Increasingly, the face of global poverty is a female one. It is the girl who cannot read and the mother who cannot write her own name. But the face of hope is also female. It is the young woman who teaches her sister how to write her name and the mother who sends her daughters to school.
Access to quality education is the best tool we have in the fight against global poverty. By educating girls and women, they become more productive citizens, contribute more to the development of their communities and take their rightful place as equal members of society.

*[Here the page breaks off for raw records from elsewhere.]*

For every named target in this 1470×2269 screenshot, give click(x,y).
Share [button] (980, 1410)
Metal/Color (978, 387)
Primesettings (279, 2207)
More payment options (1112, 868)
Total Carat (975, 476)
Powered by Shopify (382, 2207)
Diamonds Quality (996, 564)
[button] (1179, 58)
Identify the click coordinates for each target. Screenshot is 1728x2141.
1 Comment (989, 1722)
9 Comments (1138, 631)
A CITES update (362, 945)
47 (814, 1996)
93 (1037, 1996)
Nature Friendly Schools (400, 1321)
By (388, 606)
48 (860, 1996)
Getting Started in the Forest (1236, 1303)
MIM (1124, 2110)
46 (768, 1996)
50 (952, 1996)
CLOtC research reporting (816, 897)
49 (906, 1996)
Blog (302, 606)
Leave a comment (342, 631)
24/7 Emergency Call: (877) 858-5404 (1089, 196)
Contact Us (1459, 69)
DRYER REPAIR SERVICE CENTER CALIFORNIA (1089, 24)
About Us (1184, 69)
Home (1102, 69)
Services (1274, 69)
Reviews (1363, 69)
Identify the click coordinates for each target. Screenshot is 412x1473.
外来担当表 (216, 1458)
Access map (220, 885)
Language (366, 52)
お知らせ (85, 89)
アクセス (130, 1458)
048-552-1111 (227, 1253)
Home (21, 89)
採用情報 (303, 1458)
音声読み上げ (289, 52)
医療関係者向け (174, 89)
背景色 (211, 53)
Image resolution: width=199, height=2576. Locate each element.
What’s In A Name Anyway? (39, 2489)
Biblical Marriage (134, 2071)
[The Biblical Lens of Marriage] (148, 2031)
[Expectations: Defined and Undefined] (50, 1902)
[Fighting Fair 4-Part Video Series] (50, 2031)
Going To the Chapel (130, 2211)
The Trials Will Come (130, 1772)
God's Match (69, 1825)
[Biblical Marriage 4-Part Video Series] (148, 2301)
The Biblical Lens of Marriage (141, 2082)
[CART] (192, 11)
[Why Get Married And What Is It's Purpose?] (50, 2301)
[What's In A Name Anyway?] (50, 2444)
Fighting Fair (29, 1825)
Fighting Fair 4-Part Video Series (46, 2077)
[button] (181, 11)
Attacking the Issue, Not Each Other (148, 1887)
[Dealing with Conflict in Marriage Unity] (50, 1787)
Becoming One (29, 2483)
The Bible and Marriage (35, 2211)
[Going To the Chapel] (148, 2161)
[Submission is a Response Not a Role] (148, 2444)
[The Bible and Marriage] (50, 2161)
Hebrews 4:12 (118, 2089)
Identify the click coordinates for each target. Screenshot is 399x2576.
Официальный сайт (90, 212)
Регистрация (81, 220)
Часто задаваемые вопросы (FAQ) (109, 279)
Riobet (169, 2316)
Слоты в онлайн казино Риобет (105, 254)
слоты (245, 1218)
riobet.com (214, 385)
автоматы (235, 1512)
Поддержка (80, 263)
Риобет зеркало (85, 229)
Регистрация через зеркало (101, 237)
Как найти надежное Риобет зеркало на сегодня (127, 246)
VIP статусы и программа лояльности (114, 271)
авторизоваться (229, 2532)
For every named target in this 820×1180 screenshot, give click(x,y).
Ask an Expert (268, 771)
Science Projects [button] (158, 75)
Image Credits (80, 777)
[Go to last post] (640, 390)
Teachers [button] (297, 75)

In Nepal, where the world’s highest mountains are home to some of the world’s poorest families, 1 out of 2 girls do not attend school and 75 percent of all women are illiterate. Together, this sisterhood or “didi-bahini” carries the heavy burden of poverty in Nepal. A disproportionate number of girls and women are under-educated or have very limited opportunities for schooling. Female literacy rates are well below that of males, in a country that is considered one of the poorest and least developed in the world, according to the United Nations.
Did you know that in Nepal …
The world’s highest mountains are home to some of the world’s poorest families, 1 out of 2 girls do not attend school and 75 percent of all women are illiterate. Together, this sisterhood or didi-bahini carries the heavy burden of poverty in Nepal.
- Only about 25 percent of all females can read and write and just over half of all males are literate.
- Most children in Nepal do not complete secondary school. Those who do are mainly boys.
- Rural public schools do not always provide quality education – good teachers are in short supply, many school buildings are in disrepair, and basic supplies are either inadequate or non-existent.
- The average adult earns only US$250 a year.
- The political situation over the past 15 years has negatively impacted all rural communities. Schools in particular have been hard hit. A large number of schools had been closed down or suspended for long periods of time. Teachers had fled and many children can still be found working alongside their families instead of learning in the classroom.
What can be done, a lot!
First, get involved, ask lots of questions…
- Education and literacy, especially for girls and women, are keys to breaking the cycle of poverty. Try and support organizations working to achieve this.
- Encouraging and supporting just a few motivated individuals can provide the catalyst that brings positive change to a whole community.
- Life can be extremely difficult in countries such as Nepal but sometimes it takes very little, in western financial terms, to make a huge difference in a community.